Aries (Mar. 21st – Apr. 19th) – I know the stars make a lot of fascism based jokes at the expense of your sign, but they’re now desperately imploring you to ignore all that and embrace Full Communism.
Lucky website of the week: The WikiHow article on how to become a Communist.
Taurus (Apr 20th – May 20th) – We get it dude, you play gaelic football, good for you – but it’s 3° out. Put on some fucking full length pants for christs sake. Having frostbitten testicles is certainly not ‘banter’.
Lucky shit present of the week: A gift voucher for somewhere that sells actual trousers.
Gemini (May 21st – June 21st) – The good news is that a gemini is due to become the next president. The bad news is that you share your sign with Donald Trump. Maybe he’ll take that into account and spare you when he instigates the apocalypse.
Lucky beauty product of the week: Some fake tan to match our new tangerine overlord.
Cancer (June 22nd – July 21st) – The stars really want you to adopt seven small puppers. Don’t question it. Just do it. It’s for the greater good of the universe, I swear.
Lucky overpriced subscription box: That one specifically for dogs that costs €30 a pop, but seven of them.
Leo (July 22nd – Aug. 21st) – I know during this stressful time you may feel tempted to have a cathartic wank in the library bathrooms, but just know that the universe knows what you’re up to.
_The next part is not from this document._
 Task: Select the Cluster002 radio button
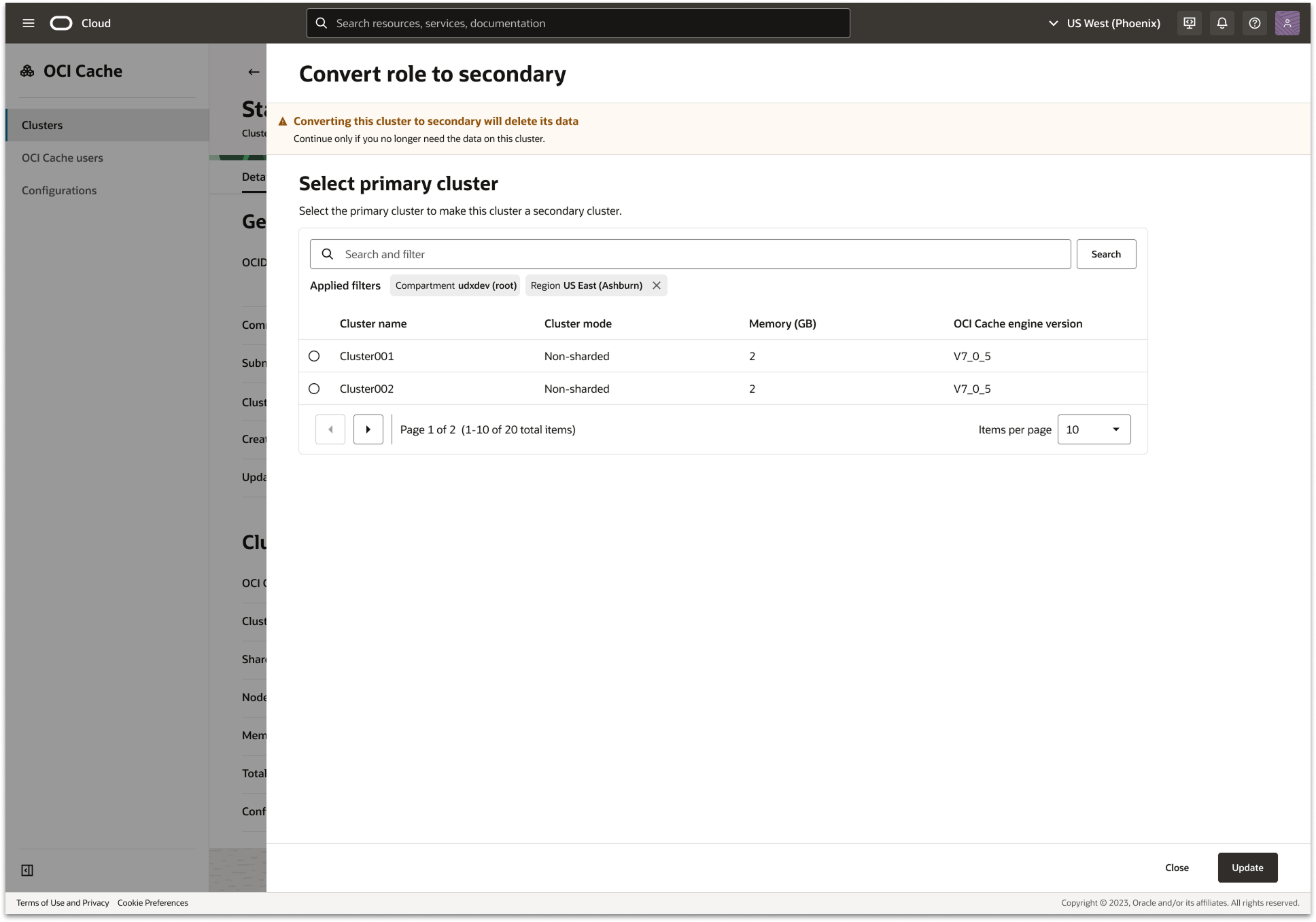pos(314,389)
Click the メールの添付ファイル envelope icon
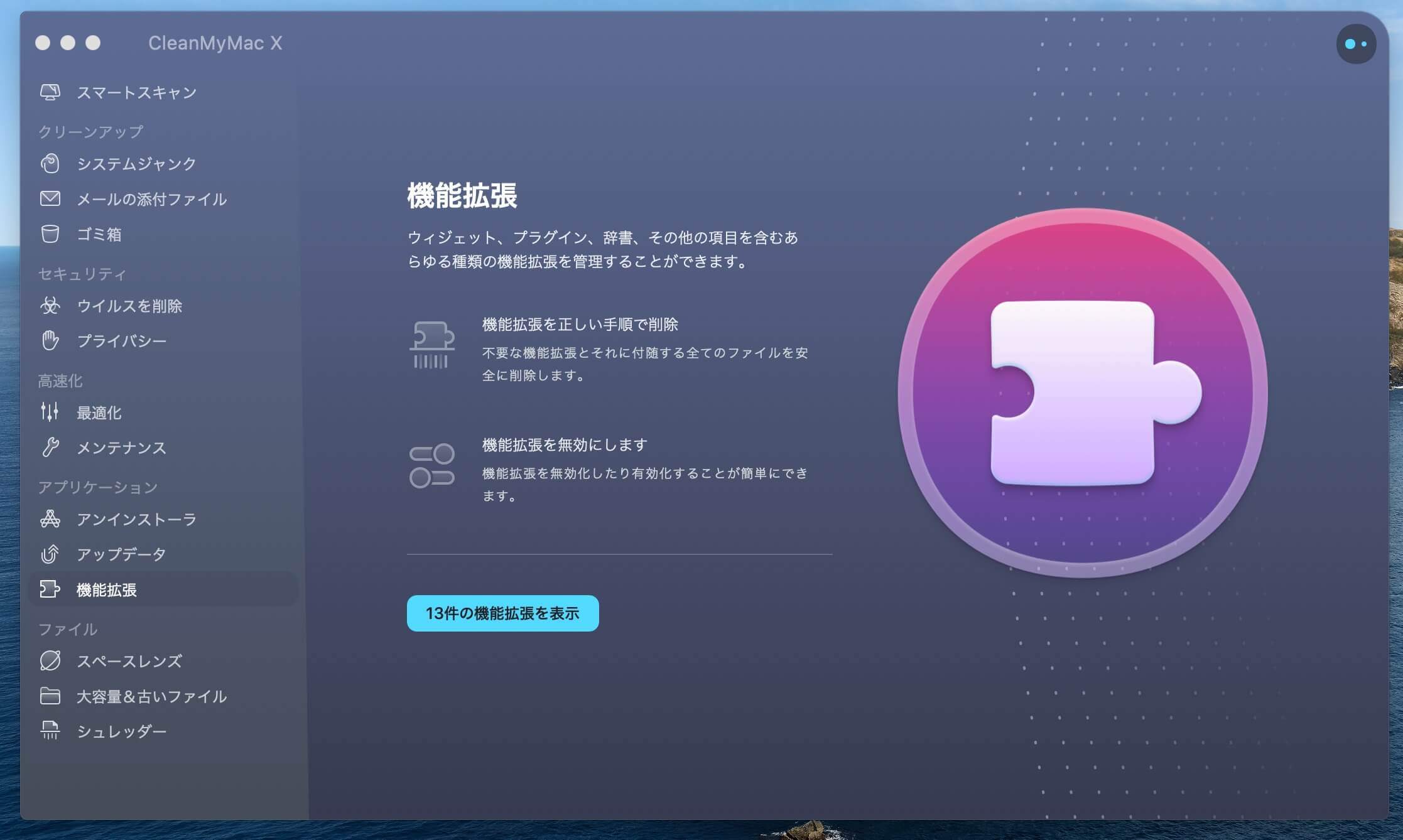Screen dimensions: 1403x840 [51, 199]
The universe is always watching…
Lucky discount sex toy of the week: A case of 30 vibrators for £30 (+p&p) from poundland.
Virgo (Aug. 22nd – Sept. 22nd) – Do you ever think about that guy who slipped on ice live on RTÉ six years ago? You must find him, for he is your true soulmate. Godspeed my virgo friend, godspeed.
Lucky seasoning of the week: Salt.
Libra (Sept. 23rd – Oct. 22nd) – Heard you were talking shit about the musings of the stars. Watch your back mate, Jupiter’s got a mean right hook.
Lucky concept of the week: An umbrella to provide some extra shade.
Scorpio (Oct. 23rd – Nov. 21st) – I know the cold darkness of assignment and exam month can seem like an awful mountain to climb, but in times of stress just remember this: The Kane won an architecture award once. Anything is possible.
Lucky architectural feature of the week: multiple sets of bathrooms.
Sagittarius (Nov. 22nd – Dec. 21st) – This stars are seeing a heaping helping of birthmas in your future. I, for one blame consumerism for this abomination. Oh those cheeky capitalist biys and their commercialisation of a religious festival.
Lucky recyclable of the week: occasion-inappropriate wrapping paper.
Capricorn (Dec. 22nd – Jan. 20th) – Between your birthday and Christmas this winter break is going to be an amazing time for you. Unless you work in retail or hospitality sector. In that case the stars predict hell.
Lucky legal entitlement of the week: Your 15 minute paid break.
Aquarius (Jan. 21st – Feb. 19th) – No, printed out memes are not an acceptable secret santa gift, even if you max out the budget on printing. Why would you even think that?
Lucky gift idea of the week: Literally anything else.
Pisces (Feb. 20th – Mar. 20th) – Sometimes you just need to go into the middle of the forest and scream. It’s okay man, we get it. Do your thing.
Lucky sweet of the week: Some soothers or lozenges to heal your post-screech throat.